Encuentran en un monte, a siete kilómetros de la capital, restos de siete corzos posiblemente devorados por lobos, y los aportan como prueba para una batida


Los cazadores del tecor Beira Miño, cuyo radio de influencia empieza en la antigua gasolinera Miño, a la salida de Lugo, solicitarán a Medio Ambiente una batida al lobo. Están convencidos de que este depredador es el que está mermando la población de corzos en este entorno. Las primeras pruebas de unas sospechas que alimentaban desde hace tiempo, la obtuvieron el día de Reyes cuando localizaron los restos de siete cérvidos con signos claros de haber sido devorados, en una zona próxima a la vía, en un monte próximo a las parroquias de Corbelle, Recimil y San Vicente de Coeo. El sitio en el que encontraron los huesos, las pezuñas y el pelo está situado a unos siete kilómetros de la capital lucense.

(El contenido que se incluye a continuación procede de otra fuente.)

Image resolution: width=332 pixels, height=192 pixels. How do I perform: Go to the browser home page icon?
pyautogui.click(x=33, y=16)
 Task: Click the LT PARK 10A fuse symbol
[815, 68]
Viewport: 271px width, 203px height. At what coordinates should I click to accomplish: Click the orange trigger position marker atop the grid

Los cazadores tomaron las correspondientes fotos para presentar como prueba ante la Xunta. Están convencidos de que la masacre fue obra de lobos, que vieron merodeando por el lugar en varias ocasiones en las últimas semanas.

Descenso en la caza

Los cazadores -el coto cuenta con 165 socios- abatieron en la temporada que está próxima a terminar los 37 corzos del cupo, sin embargo, aseguran que en los últimos meses la caza ha ido a menos y ya no se ven tantos cérvidos como hace algunos años.

El secretario del tecor, Jesús Jorge Casal, acudió ayer a Medio Ambiente con las fotografías tomadas en el monte con la intención de aportarlas en la documentación para solicitar la batida. Sabe que no les va a resultar fácil conseguir la autorización.

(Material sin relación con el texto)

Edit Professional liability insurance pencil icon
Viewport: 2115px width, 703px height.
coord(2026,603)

Jorge Casal asegura que en las últimas semanas vieron lobos en tres ocasiones. En una de ellas durante una batida autorizada al jabalí, en la que pasaron cerca dos. En la otra, en un rastreo y también iba una pareja. En un tercer avistamiento solo iba un ejemplar.

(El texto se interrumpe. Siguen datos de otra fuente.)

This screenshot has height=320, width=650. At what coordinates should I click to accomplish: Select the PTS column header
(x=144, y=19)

El cazador asegura que la caza en el tecor ha bajado mucho y no se ven tantos ejemplares, especialmente de corzo porque a los jabalíes, que es la otra especie mayoritaria, no suelen atacarlos tanto. Según explicó, se ceban en la fauna salvaje para poder alimentarse. La zona carece de explotaciones ganaderas, salvo una granja, que tiene las vacas estabuladas. Hace años -ahora está castigado- todas las reses que fallecían en una explotación se tiraban al monte y las comían las alimañas.

Los lobos, ante la falta de reses y de animales cinegéticos en los montes, tuvieron que recurrir, en tiempos, a los vertederos de basura de las afueras de las ciudades para poder alimentarse. Incluso hace unos años una loba fue capturada en el centro de Monforte, en cuyas calles buscaba algo que comer.

Batidas

Si bien hace tiempo la población de lobos mermó en Galicia considerablemente, según técnicos consultados, ya no se da esta circunstancia. Además de jabalíes, el abandono de tierras ha hecho que proliferaran otras especies como zorros. De estas dos últimas se autorizan batidas con frecuencia.